* **EXERCISE DETAILS**
Pull out every line below that holds the word "computer".

Saved entries
....................
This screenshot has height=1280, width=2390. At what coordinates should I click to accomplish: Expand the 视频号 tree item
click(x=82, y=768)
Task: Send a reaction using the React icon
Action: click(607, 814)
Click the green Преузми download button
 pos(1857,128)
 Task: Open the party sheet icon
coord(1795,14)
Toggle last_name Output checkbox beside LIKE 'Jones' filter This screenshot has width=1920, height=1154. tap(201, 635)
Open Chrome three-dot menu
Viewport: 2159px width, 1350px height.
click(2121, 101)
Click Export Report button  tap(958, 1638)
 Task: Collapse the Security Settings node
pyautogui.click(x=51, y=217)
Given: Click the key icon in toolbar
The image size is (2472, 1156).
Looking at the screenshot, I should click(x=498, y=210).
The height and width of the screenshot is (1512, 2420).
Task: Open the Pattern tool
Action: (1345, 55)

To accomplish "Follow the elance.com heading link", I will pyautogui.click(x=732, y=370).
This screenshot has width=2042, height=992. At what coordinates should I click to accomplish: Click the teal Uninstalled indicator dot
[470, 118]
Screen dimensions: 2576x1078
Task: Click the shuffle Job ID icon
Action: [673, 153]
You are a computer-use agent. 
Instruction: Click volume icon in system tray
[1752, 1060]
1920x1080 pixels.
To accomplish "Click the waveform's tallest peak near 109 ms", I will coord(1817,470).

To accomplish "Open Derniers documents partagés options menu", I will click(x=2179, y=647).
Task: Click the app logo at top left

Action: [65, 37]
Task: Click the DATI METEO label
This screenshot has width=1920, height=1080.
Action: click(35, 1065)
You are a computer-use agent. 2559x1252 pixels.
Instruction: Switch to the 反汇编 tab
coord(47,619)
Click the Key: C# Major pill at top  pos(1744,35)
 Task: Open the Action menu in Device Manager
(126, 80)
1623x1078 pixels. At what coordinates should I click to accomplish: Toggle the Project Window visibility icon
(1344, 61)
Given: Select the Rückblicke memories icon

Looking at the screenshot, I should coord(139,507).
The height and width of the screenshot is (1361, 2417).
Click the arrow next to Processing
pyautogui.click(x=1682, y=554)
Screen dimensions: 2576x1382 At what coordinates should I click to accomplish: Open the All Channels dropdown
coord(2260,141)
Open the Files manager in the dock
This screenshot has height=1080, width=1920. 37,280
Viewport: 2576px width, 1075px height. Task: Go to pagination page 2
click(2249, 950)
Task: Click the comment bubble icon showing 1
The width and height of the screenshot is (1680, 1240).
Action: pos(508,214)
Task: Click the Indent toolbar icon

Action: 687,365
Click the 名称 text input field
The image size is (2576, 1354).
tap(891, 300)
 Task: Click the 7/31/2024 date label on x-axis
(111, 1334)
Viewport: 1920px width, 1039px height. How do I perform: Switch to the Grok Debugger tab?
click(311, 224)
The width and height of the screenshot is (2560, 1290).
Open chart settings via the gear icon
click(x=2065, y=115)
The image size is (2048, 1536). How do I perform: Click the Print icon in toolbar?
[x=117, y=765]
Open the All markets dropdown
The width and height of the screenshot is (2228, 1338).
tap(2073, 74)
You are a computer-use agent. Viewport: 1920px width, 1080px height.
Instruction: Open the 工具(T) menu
....................
* **SOLUTION FOR THIS TASK**
You are a computer-use agent. 
You are a computer-use agent. 2559x1252 pixels.
You are a computer-use agent. Viewport: 1920px width, 1080px height.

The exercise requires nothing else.